Monday, April 7, 2008

To the Triptych

Mark Hussey's most illuminating point (one of many) in his Introduction to To the Lighthouse for me is his observation that the novel operates "as a triptych whose central 'panel' simultaneously divides and unites the other two parts" (lxi). This particular depiction is a loaded one considering the work's preoccupation with visual art, the relationship between subject and object, and the passage in time. A classic, Renaissance triptych may traditionally consist of biblical events in a linear fashion, commonly Christ's birth, death, and resurrection. Woolf's own work both constructs and critiques this meta-structure: though the novel's three sections do correspond to a beginning, middle, and end, her placement of nunhuman, natural processes in the central portion (Neely, Woolf and the Art of Exploration, 210) deconstructs the sort of positivist, objective mode of thought portrayed through Mr.

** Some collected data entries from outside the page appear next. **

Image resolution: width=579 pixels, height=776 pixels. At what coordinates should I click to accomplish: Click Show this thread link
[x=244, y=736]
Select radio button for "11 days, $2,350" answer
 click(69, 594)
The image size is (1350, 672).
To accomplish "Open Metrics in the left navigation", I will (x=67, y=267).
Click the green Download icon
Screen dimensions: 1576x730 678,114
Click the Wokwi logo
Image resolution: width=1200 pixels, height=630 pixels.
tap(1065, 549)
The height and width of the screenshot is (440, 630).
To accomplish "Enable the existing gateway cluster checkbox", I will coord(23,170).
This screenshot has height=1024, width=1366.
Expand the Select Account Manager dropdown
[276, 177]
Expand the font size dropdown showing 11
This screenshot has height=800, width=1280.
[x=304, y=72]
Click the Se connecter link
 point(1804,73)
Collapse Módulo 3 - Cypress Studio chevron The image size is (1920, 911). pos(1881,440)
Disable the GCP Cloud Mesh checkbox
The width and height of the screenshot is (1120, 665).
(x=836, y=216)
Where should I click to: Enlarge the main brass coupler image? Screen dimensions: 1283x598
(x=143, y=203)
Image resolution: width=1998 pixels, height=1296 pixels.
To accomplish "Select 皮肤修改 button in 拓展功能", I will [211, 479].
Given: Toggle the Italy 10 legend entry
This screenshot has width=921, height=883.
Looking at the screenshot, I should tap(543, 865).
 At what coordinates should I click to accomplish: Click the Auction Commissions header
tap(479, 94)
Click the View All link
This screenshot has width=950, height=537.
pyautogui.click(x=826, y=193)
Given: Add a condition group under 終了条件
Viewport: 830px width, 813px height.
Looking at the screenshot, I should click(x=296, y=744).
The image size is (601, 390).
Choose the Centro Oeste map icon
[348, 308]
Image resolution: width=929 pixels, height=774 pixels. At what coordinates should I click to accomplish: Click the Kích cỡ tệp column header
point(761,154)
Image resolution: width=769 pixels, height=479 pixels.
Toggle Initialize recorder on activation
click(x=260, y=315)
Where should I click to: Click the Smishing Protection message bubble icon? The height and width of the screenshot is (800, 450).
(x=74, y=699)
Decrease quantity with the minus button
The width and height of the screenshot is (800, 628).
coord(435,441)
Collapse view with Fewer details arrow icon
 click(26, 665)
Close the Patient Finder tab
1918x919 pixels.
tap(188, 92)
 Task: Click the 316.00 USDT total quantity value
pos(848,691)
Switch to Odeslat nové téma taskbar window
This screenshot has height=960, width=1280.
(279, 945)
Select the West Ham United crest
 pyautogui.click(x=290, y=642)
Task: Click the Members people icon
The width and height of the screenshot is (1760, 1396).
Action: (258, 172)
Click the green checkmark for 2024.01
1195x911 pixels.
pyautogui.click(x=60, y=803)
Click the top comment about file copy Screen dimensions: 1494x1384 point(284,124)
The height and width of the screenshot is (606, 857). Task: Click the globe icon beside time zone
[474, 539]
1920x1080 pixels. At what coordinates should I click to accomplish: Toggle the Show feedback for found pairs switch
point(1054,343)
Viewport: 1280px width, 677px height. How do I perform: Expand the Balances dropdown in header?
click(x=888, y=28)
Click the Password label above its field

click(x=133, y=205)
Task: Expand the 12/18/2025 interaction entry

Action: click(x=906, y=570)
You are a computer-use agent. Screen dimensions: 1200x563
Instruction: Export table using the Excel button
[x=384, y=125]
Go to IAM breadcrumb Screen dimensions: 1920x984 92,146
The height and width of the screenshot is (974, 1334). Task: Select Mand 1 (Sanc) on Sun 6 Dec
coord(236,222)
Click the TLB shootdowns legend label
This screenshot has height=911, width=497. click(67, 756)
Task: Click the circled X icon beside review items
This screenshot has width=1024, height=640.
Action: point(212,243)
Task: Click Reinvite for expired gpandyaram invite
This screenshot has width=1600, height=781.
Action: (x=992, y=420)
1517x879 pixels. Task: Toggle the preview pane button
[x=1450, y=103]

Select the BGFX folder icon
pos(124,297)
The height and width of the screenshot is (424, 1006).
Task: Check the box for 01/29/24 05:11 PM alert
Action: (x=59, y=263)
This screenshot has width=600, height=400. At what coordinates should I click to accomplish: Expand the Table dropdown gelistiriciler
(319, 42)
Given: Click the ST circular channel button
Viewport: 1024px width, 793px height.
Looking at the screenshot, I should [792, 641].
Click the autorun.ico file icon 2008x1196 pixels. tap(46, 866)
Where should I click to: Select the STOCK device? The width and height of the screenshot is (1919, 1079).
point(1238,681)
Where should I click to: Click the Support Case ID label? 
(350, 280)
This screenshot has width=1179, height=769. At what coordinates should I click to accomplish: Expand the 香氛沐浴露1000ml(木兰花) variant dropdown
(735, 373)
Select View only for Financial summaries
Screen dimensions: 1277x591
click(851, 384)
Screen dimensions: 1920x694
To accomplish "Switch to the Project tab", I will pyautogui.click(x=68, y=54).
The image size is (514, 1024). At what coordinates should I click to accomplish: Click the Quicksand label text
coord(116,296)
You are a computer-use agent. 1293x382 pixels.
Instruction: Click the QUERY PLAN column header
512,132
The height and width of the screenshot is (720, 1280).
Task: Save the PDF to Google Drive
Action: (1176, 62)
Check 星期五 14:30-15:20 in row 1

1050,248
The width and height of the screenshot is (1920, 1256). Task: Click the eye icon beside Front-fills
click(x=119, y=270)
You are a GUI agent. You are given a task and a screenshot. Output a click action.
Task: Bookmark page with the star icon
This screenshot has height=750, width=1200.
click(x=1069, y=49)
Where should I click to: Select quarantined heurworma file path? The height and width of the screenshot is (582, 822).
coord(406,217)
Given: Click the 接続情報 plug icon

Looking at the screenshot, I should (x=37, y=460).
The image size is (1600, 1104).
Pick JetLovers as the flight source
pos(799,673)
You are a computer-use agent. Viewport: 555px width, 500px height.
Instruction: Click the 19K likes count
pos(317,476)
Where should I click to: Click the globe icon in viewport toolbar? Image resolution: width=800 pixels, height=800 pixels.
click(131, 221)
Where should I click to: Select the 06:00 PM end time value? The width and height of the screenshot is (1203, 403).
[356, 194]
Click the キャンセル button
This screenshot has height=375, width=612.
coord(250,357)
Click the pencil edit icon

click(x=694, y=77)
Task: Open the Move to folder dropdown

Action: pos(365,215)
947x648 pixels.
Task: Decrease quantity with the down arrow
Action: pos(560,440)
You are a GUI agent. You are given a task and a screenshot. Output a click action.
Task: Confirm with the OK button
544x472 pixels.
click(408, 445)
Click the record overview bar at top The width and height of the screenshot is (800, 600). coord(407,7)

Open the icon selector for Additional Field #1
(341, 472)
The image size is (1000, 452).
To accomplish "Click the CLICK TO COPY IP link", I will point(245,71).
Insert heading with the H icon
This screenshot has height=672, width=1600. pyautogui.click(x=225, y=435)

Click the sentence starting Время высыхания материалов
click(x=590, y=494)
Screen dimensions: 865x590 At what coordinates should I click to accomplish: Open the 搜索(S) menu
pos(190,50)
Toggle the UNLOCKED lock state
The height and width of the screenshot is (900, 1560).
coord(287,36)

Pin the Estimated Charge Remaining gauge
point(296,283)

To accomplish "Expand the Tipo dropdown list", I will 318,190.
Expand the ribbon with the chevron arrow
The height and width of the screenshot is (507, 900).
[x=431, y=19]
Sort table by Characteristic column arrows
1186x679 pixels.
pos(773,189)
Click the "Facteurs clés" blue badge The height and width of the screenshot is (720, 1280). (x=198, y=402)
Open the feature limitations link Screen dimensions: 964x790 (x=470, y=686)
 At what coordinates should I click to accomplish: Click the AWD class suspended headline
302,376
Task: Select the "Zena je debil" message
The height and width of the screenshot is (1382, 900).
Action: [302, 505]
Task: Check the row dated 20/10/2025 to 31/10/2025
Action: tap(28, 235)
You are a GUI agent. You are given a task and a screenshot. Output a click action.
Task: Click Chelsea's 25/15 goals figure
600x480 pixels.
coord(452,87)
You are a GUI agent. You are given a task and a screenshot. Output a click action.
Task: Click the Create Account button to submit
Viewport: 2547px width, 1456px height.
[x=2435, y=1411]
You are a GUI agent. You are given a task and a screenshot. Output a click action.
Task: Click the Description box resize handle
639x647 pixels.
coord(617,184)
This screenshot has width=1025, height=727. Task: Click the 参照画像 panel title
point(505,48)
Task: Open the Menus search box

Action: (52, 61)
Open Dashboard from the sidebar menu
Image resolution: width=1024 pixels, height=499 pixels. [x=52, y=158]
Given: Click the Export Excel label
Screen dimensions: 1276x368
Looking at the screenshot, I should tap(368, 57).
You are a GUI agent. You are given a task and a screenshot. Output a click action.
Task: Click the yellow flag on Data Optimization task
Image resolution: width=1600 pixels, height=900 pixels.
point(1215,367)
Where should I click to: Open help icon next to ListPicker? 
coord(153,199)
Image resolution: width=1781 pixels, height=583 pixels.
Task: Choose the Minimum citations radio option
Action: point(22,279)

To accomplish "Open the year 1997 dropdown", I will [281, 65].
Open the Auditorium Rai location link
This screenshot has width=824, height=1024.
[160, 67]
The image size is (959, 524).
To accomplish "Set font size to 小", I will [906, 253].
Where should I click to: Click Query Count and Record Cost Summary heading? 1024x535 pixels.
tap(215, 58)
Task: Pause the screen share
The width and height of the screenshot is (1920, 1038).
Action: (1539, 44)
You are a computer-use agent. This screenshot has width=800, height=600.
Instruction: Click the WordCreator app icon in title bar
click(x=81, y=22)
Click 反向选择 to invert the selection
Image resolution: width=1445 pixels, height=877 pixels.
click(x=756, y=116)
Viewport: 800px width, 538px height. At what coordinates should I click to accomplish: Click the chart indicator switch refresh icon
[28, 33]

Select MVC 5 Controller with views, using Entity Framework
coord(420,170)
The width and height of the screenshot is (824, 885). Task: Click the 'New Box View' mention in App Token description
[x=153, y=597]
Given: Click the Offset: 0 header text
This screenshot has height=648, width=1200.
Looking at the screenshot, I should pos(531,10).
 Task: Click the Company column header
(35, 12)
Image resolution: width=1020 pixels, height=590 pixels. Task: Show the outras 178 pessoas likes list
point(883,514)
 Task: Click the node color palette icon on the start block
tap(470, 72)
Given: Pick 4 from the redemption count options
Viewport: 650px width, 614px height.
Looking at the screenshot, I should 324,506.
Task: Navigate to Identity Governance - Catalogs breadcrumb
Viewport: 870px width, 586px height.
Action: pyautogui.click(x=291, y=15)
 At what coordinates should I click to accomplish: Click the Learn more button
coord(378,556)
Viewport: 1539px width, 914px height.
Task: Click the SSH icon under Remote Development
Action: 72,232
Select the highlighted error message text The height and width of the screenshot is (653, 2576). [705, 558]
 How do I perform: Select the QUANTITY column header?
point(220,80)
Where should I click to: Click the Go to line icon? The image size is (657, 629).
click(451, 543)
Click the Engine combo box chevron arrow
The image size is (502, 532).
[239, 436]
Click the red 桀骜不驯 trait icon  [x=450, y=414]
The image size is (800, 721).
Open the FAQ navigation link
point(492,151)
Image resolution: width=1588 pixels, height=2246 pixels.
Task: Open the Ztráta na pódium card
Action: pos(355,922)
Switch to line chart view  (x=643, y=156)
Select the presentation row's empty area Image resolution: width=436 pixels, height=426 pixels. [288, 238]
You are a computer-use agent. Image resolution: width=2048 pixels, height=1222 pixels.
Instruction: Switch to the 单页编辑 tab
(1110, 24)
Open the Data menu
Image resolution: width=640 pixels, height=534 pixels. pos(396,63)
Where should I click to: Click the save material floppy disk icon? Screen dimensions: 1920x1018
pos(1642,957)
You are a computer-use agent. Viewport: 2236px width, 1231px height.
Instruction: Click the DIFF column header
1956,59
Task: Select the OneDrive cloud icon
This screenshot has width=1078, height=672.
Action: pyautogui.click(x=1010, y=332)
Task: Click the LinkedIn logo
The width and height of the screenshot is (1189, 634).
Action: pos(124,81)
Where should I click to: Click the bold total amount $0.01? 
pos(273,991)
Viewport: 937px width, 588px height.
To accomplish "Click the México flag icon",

Ramsey. Indeed, while Mrs. Ramsey is often objectified by the narrative as part of a setting (her Madonna & child consecrating Mr. Ramsey's thoughts or pictured as a shadowy triangle), her husband's worldview "subjects" nature to its domination. For example, Lily Briscoe's understanding of his "splendid mind" is comprised of imagining a table hanging incongruently in a tree. It is interesting that the man-made table, structured and pulped down from its original form, derives from the life-giving (to Mrs. Ramsey's birds), dynamic, natural tree; Mr. Ramsey's table could not exist without Mrs. Ramsey's tree. The table interrupts and disrupts its background, in a similar fashion to Mr. Ramsey's interruptions of Lily's painting and his wife's thinking.

Woolf further satirizes arbitrary structurality of thought (and its distracting consequences) by Mr. Ramsey's attempt to string all the letters of the alphabet together to reach Z by the force of his will and dedication (as well as his recollection of Scott's Arctic voyage, according to Neely). This syllogistic method perhaps further represents and parodies the educational system's use of Greek or classic thought, privileging males who would be more acclimated to it. However, I would hesitate to say that Mr. Ramsey is a wholly unsympathetic (though perhaps dislikeable) figure. After all, the surrounding women from Minta to Mrs. Ramsey to even Lily coddle and enable his need for attention and stature, leading to the quite pitiable figure of the bereft, unloved father and widower.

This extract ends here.